Qualcuno grida che la democrazia sta morendo..ma sicuramente non sarà possibile salvarla se non si rinnova efficacemente la nostra Carta…Una Costituzione che in sé avrebbe il compito di guidare e fornire una traccia al complesso di norme per meglio definire la struttura dello Stato ma, che non sembra avere oggi un giusto funzionamento che la porti al raggiungimento del suo desiderato fine. In se, essa potrebbe apparire perfetta nella rappresentazione dei valori per la determinazione di una democrazia, ma se non rinnovata, essa può solo idealizzarne il raggiungimento.
Questo argomento induce ad un ragionamento inerente diretto al giusto posizionamento dell’ordine giudiziario in riferimento ai poteri dello Stato, cioè: se sia giusto dividere la carriera del giudicante da quella del requirente poiché ambedue, consociate in un unico corpo lavorativo, danno oggi una chiave di lettura poco trasparente rendendo un’ombra di conflittualità al delicato lavoro.
Ma il quesito appare assai più complesso e porta  in modo naturale ad una domanda in riferimento all’importanza che potrebbe anche avere il posizionamento di un potere esecutivo perennemente implicato e compromesso con quello parlamentare.
Al di là del fatto che si tratta di due specifici poteri, diversi dall’ordine autonomo giudiziario, si potrebbe tuttavia azzardare che un conflitto d’interessi permane costantemente allorquando, gli stessi, eletti in Parlamento, assurgono alla carica di ministri o sottosegretari per assumere di fatto un ruolo esecutivo che influenza in modo definitivo il lavoro dello stesso gruppo parlamentare di loro riferimento. Non v’è dubbio che, anche qui, una certa corporazione trova forza e si alimenta giacché gli interessi sono estremamente forti ed i ruoli politici vengono espressi nella comune casa di un Partito.

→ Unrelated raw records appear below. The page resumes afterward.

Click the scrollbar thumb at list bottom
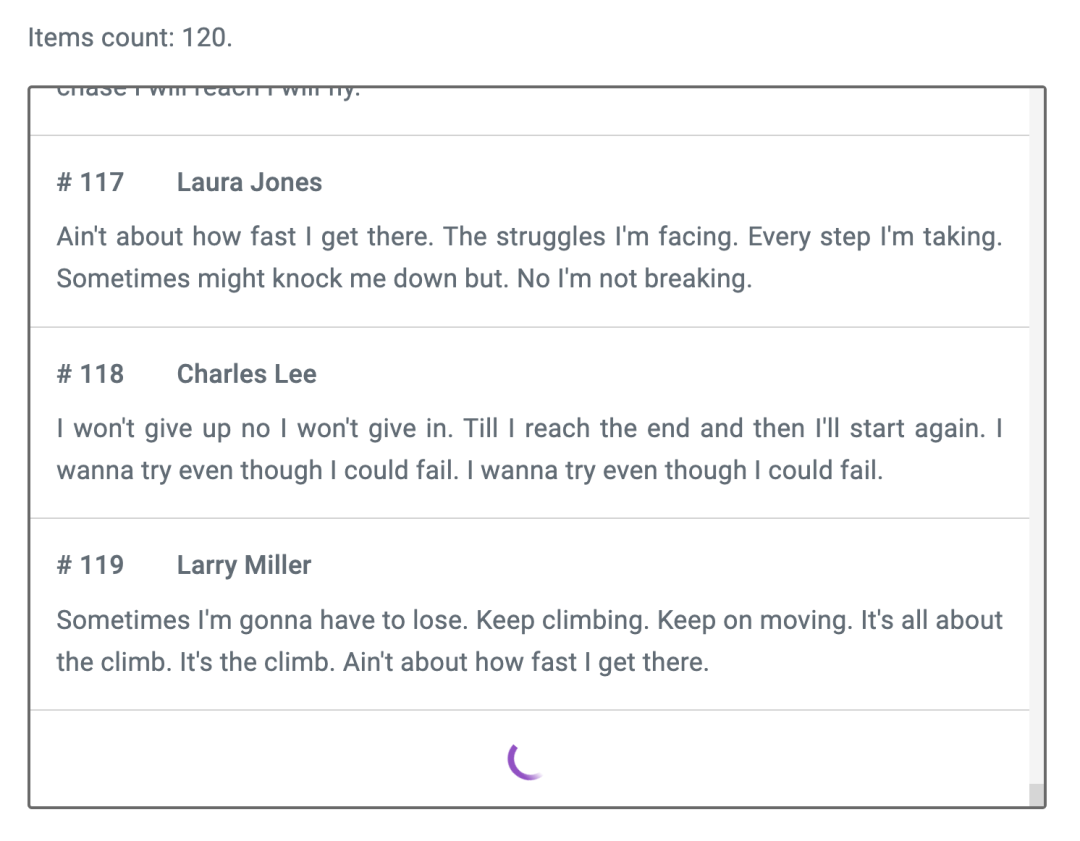The image size is (1080, 841). coord(1037,794)
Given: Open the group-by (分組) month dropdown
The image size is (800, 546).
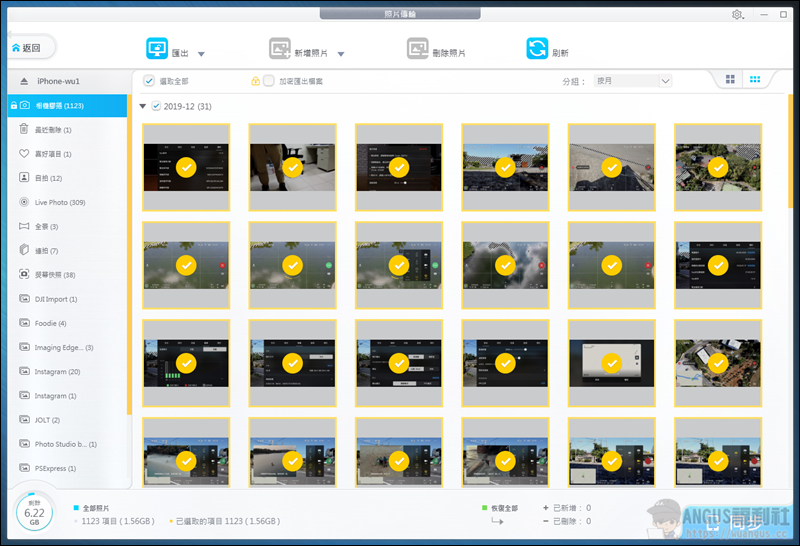Looking at the screenshot, I should pos(632,81).
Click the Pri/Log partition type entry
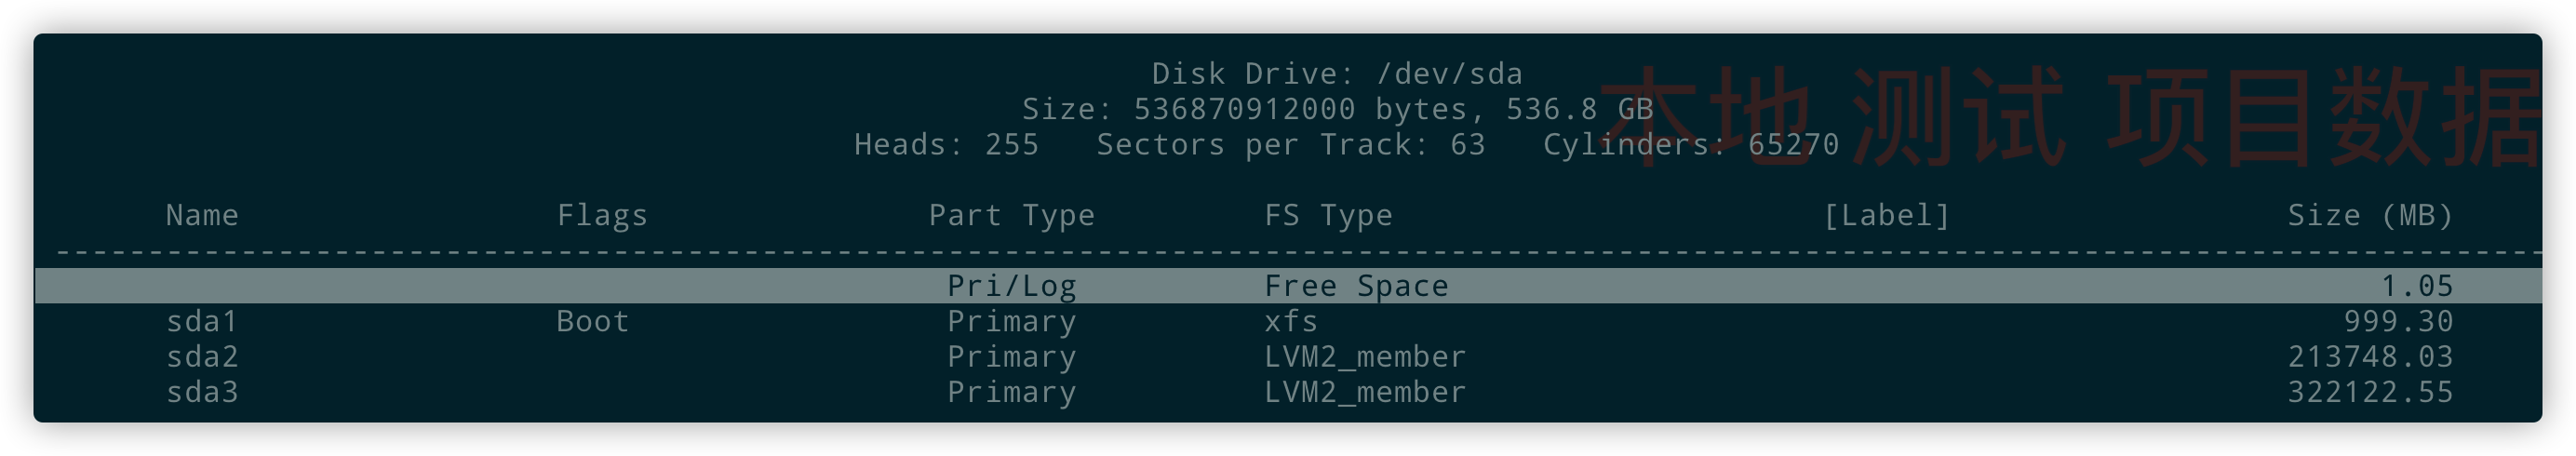This screenshot has width=2576, height=456. point(1011,287)

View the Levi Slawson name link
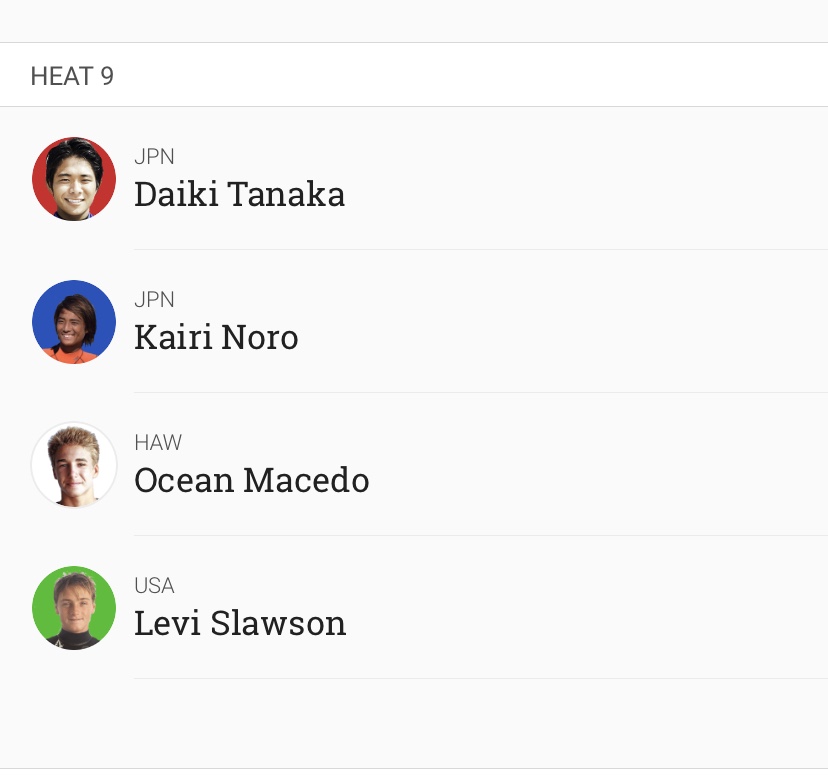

Nella fattispecie il politico, in ruolo esecutivo, potrebbe esercitare un particolare potere agendo in modo dubbio sull’obiettivo pensiero del singolo parlamentare, nella identica maniera con cui, il magistrato requirente, potrebbe influenzare il pensiero del giudicante (poichè riconosciuti in uno stesso schieramento)…. E se è vero che un giudice ha un potere decisionale sul singolo imputato,… è anche vero che il politico costruisce quelle normative utili per le decisioni che lo stesso giudice deve prendere…  

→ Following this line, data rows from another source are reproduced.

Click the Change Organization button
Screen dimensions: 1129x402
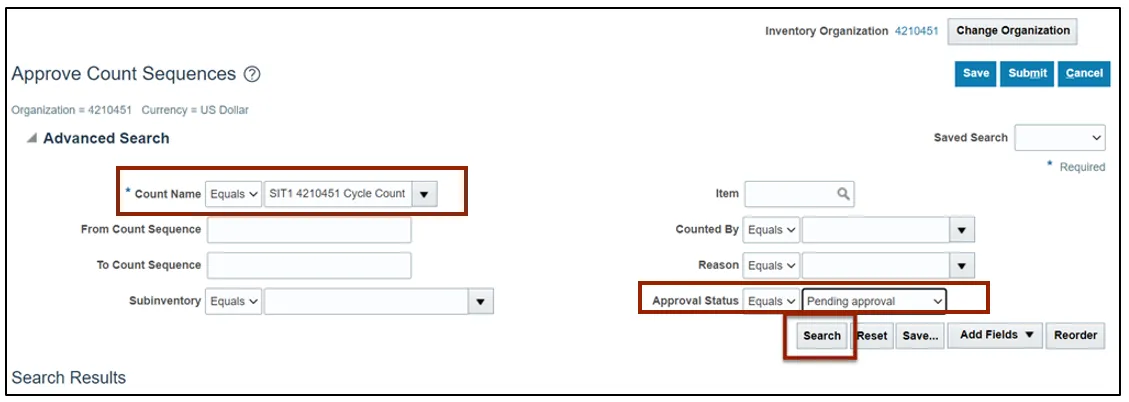point(1012,31)
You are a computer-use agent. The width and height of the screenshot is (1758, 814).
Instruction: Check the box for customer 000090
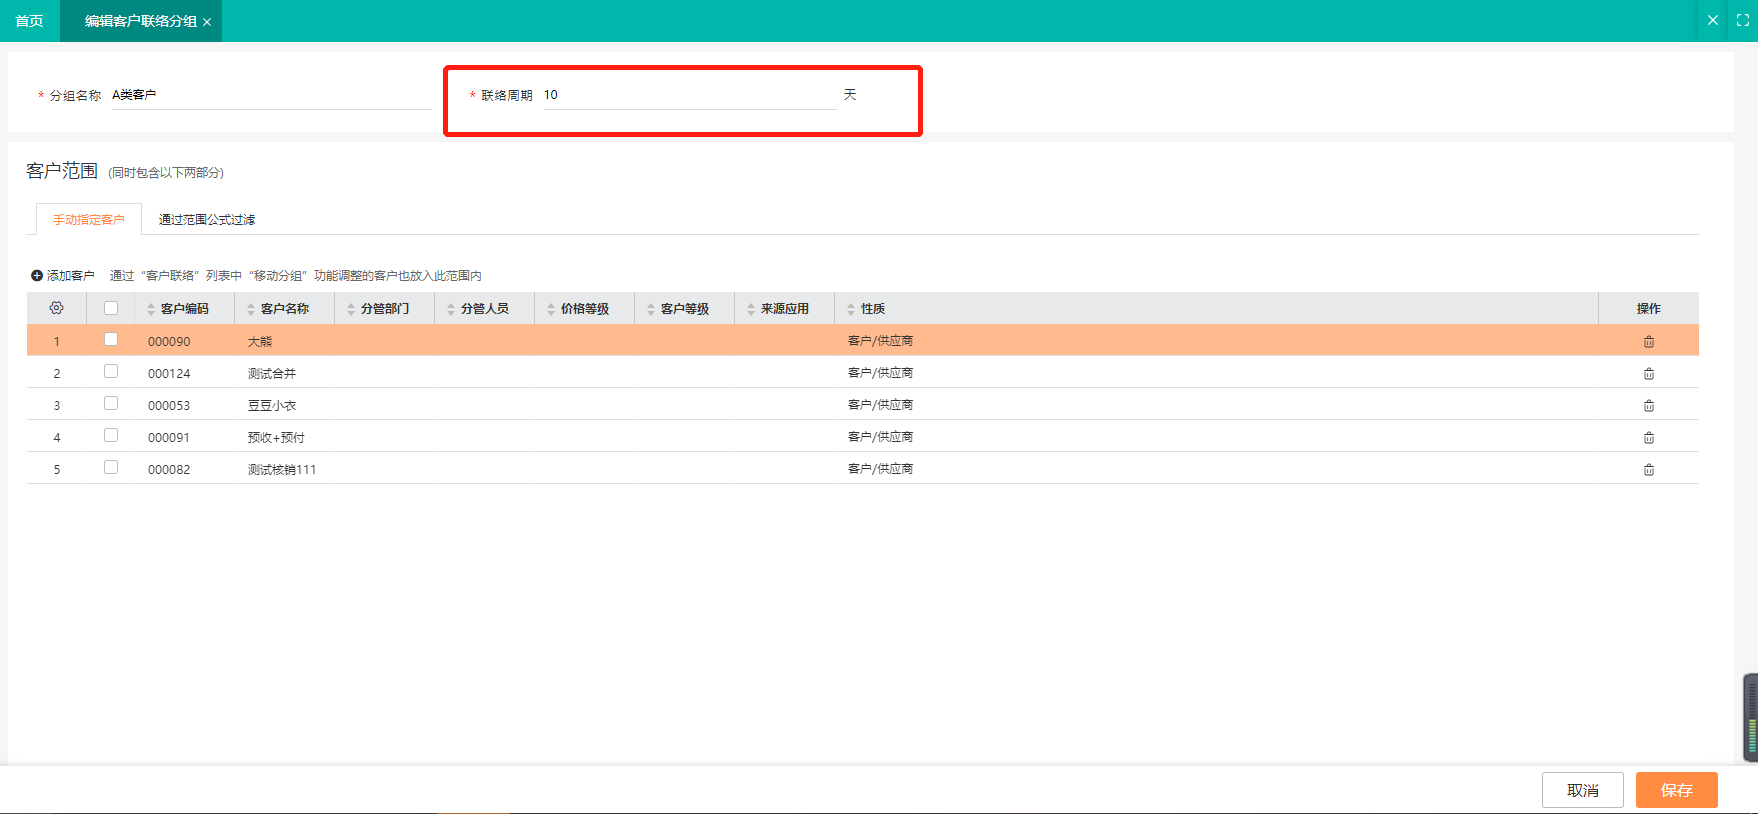pos(111,340)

Si potrebbe dunque azzardare che tale motivo è di per sè sufficiente ad individuare una ulteriore anomalia anche rispetto ad una Costituzione che, da un lato vorrebbe identificare due poteri con ruoli ben diversi (esecutivo e parlamentare) e dall’altro, non pone sufficienti e chiare limitazioni a questa separazione di compiti, destinando, in modo troppo sintetico e generico, la guida e l’indirizzo della politica dello Stato all’esecutivo.

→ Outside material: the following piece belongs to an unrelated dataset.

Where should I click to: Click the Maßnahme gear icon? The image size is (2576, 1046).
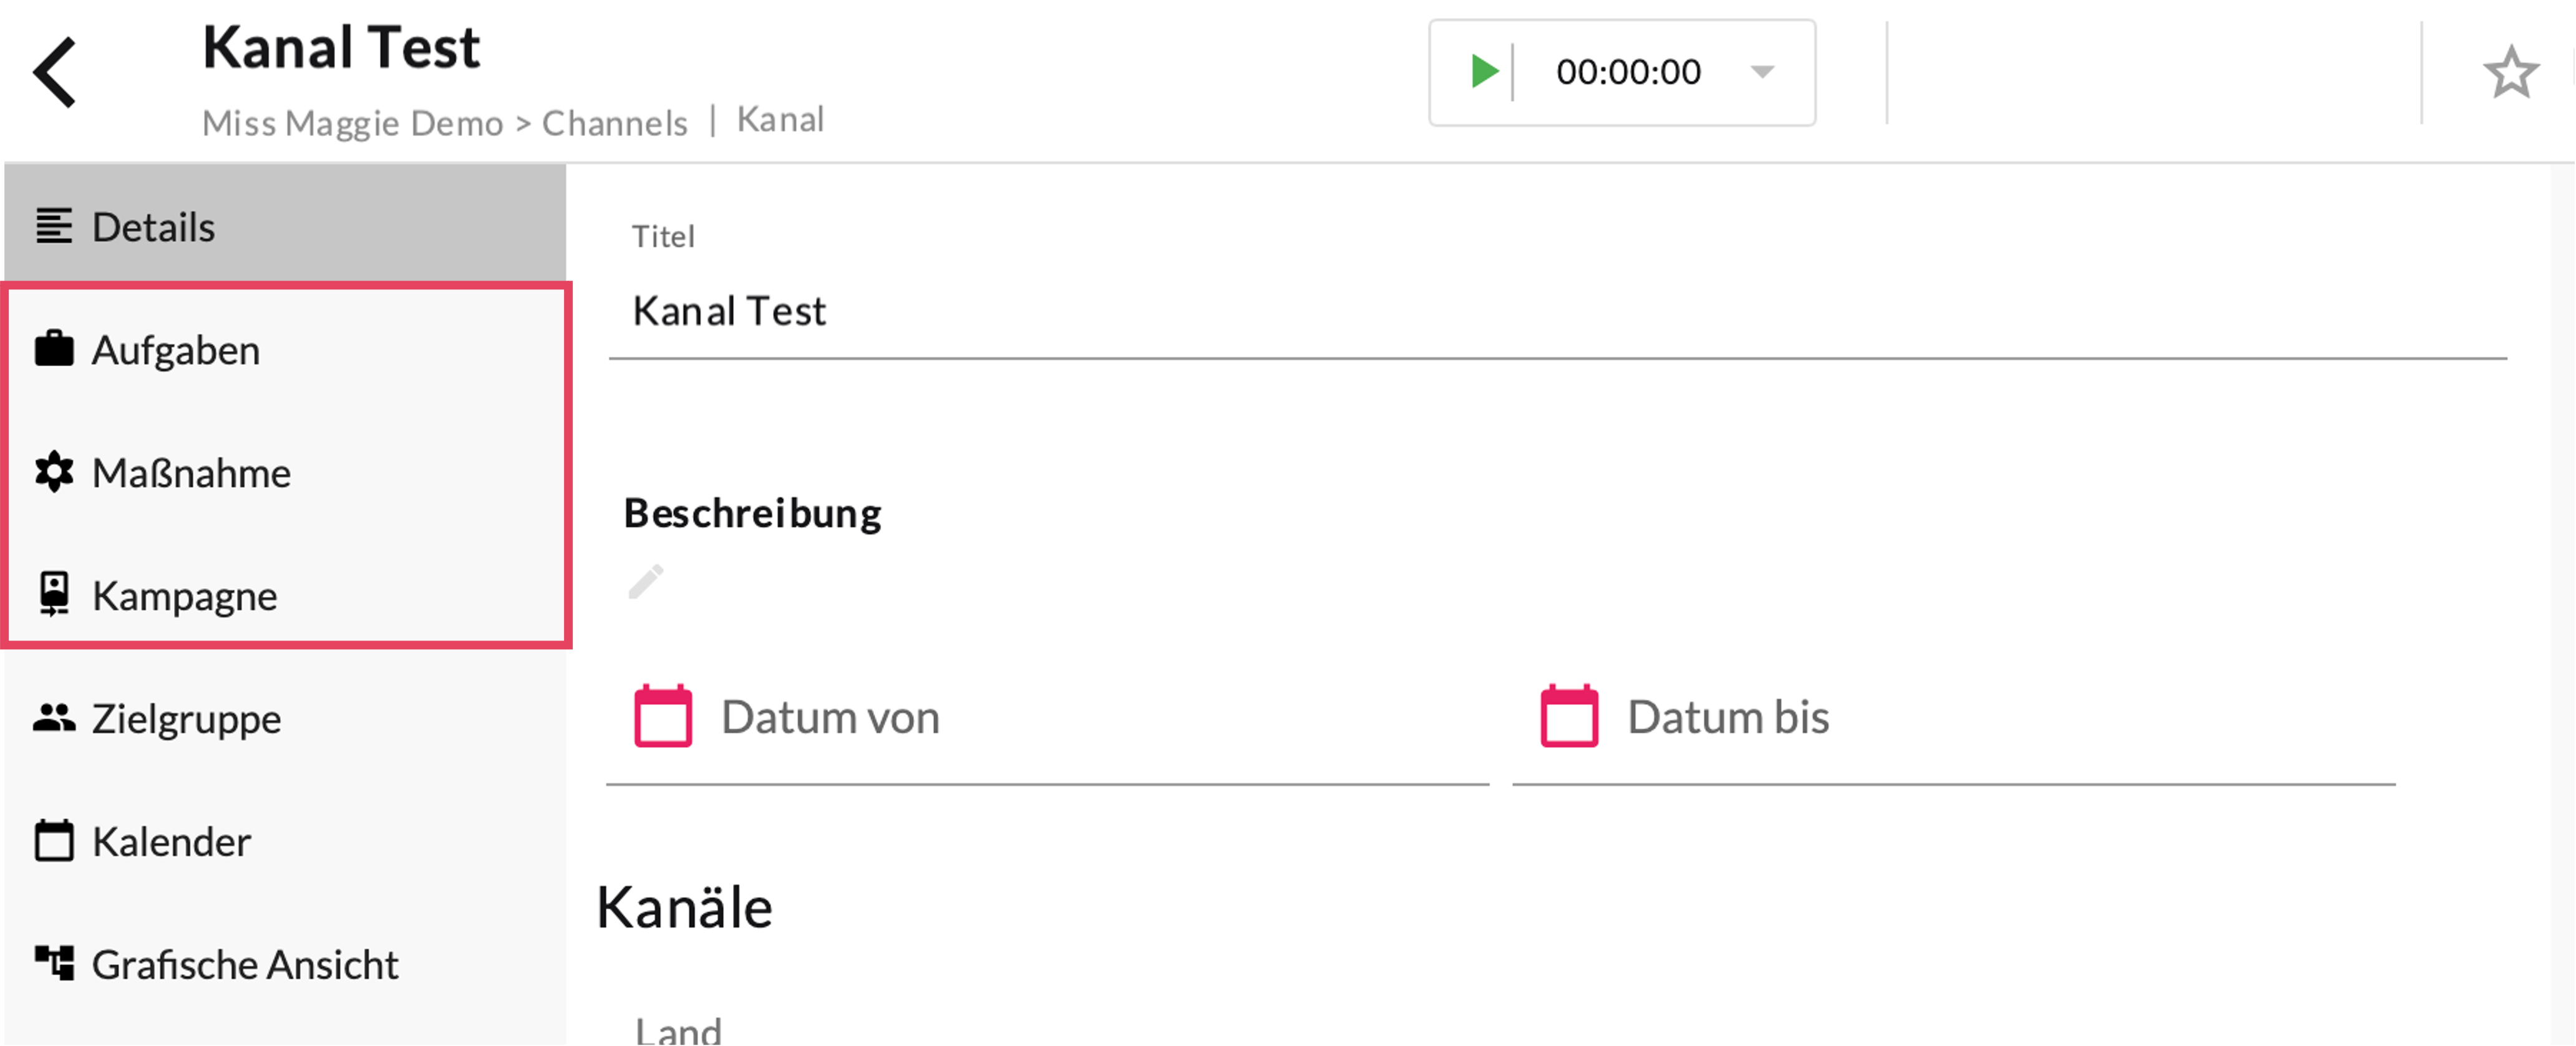pos(54,473)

Con l’andare del tempo e con la crisi dei valori si è accentuato questo conflitto d’interessi che oggi ha portato la politica in uno stato di compromesso tale da non renderla meccanicamente funzionale allo scopo:-Come potrebbe oggi il politico stupirsi, anche se motivatamente, nei confronti della anomalia resa dai  ruoli dell’ordinamento giudiziario, quando nel contempo, si espone ad una altrettanto illogico conflitto, ponendo la stessa magistratura nel dubbio e nel sospetto dell’insorgenza di possibili compromessi in seno alle istituzioni?
Una logica motivazione che la magistratura potrebbe replicare alla classe politica che contesta in modo significativo i conflitti e gli interessi che potrebbero sorgere in seno ad un ordine giudiziario “politicizzato” dal CSM.
La politica deve quindi attivarsi in un’opera di riforma seria che parta da un rinnovamento della nostra Carta per arrivare ad un cambiamento che possa dare più funzionalità a tutta l’attività della politica e maggiore forza ai Governi, oggi sempre più ricavati per opportunità e non ricercati col giusto metodo.